Dr. Gregg believes that the secrets to shaping different brain functions and behavioral patterns are hidden in the 98% of the genome that does not contain protein-coding genes, but instead functions to control when and where genes are turned on and off. Recently, his lab made discoveries that challenge the assumption that the maternal and paternal copies of genes (alleles) are regulated equally. His lab has found evidence that some subpopulations of brain cells prefer to express either the maternally or paternally inherited alleles of some genes, including important genes involved in dopamine synthesis. The Gregg lab further discovered genes and brain cells that randomly choose to express either the maternal or paternal alleles, rather than expressing both alleles equally. These findings have helped open a new area of inquiry focused on understanding gene regulation at the allele and cellular level.
Gene expression is controlled by discrete regulatory elements in the genome that act like switches controlling gene activity in a developmental stage, context and cell-type dependent manner. Most of the important regulatory elements in the genome are undiscovered and uncharacterized. Generally, we do not know the identity of the critical regulatory elements controlling most clinically important phenotypes. To address this problem, the Gregg lab recently used comparative genomics methods to identify deeply conserved noncoding elements in the mammalian genome and then link each individual element to specific clinical phenotypes. The secret sauce to finding candidate elements for different phenotypes turned out to involve analyzing evolutionary changes to the genomes of species that evolved biomedical superpowers. Candidate regulatory elements for controlling cancer resistance and somatic mutation rates were uncovered from the elephant genome. Elements for controlling mammalian obesity, diabetes and neurodegeneration were uncovered from hibernating mammals. Overall, the Gregg lab has analyzed the genomes of nearly 20 different species with biomedical superpowers and created an atlas of candidate functional elements for specific clinical phenotypes. In a new collaboration with Dr. Jay Gertz, the Gregg lab is now embarking on the development of new epigenome editing technologies to repress and activate combinations of elements to engineer disease prevention superpowers in mammals.

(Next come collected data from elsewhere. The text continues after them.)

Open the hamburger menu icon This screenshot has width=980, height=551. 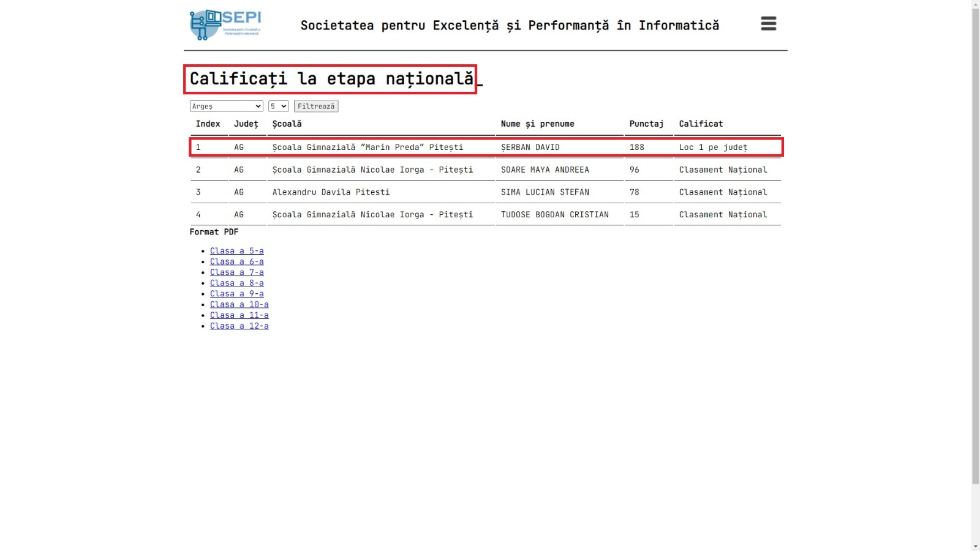coord(768,24)
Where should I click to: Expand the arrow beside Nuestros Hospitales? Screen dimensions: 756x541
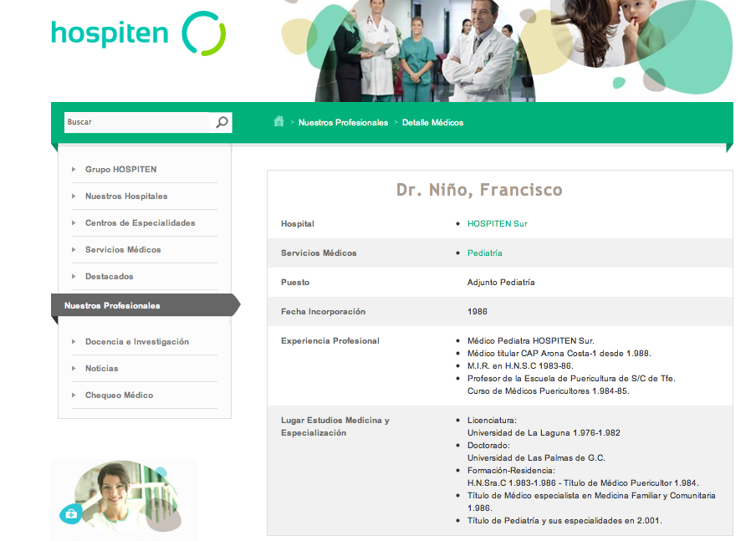(x=74, y=196)
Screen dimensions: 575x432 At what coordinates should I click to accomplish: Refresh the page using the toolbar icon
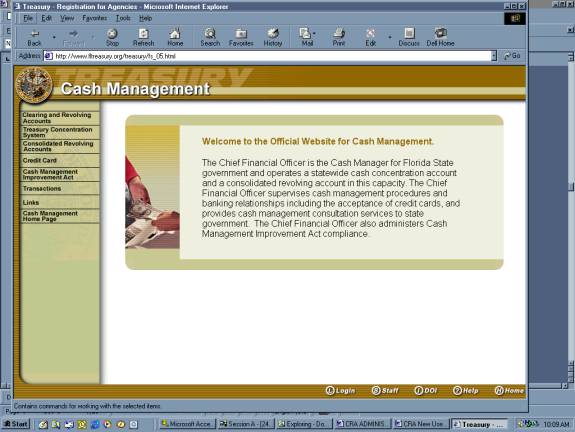click(143, 34)
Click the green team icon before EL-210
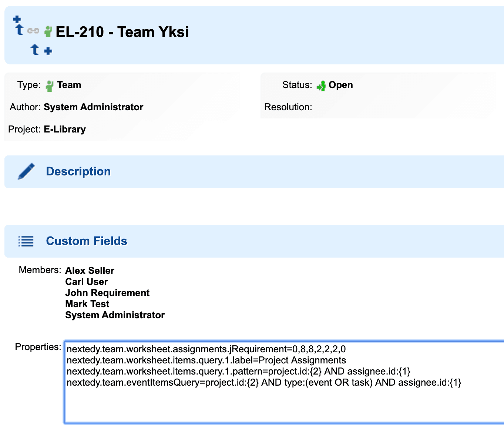504x433 pixels. point(48,31)
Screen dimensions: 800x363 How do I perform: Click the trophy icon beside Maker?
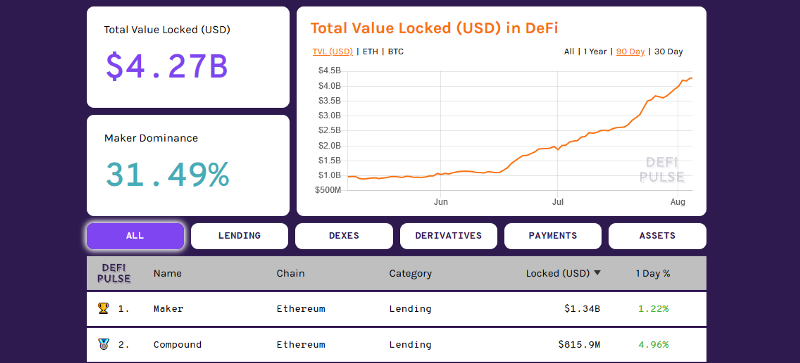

Linking underlying genetic and epigenetic mechanisms to specific aspects of brain function and behavior has been very challenging in the neurosciences. Most studies focus on highly simplified and controlled behavioral responses. Consequently, the principles and mechanisms involved in constructing complex behavior patterns are not well defined. Complex ethological behaviors could be constructed from finite modules that are reproducible functional units of behavior. Recently, the Gregg lab tested this idea and developed machine-learning methods to dissect rich behavior patterns in mice. They uncovered discrete modules of behavior, which are reproducible behavioral sequences across many individuals. Modules range from hundreds of seconds to less than 1 second in duration. Modules differ in terms of form, expression frequency, and expression timing and are expressed in a probabilistically determined order. Overall, the Gregg lab found that complex behavior patterns are built from finite, genetically controlled modules. The Gregg lab’s new approach helps open up a new conceptual framework and methods for understanding the mechanistic basis of different behavior patterns. The lab is currently building on these findings to create a major new initiative focused on “precision behavioral medicine”, which will enhance our ability to evaluate clinically important behavior patterns and relate specific aspects of behavior to underlying biological mechanisms.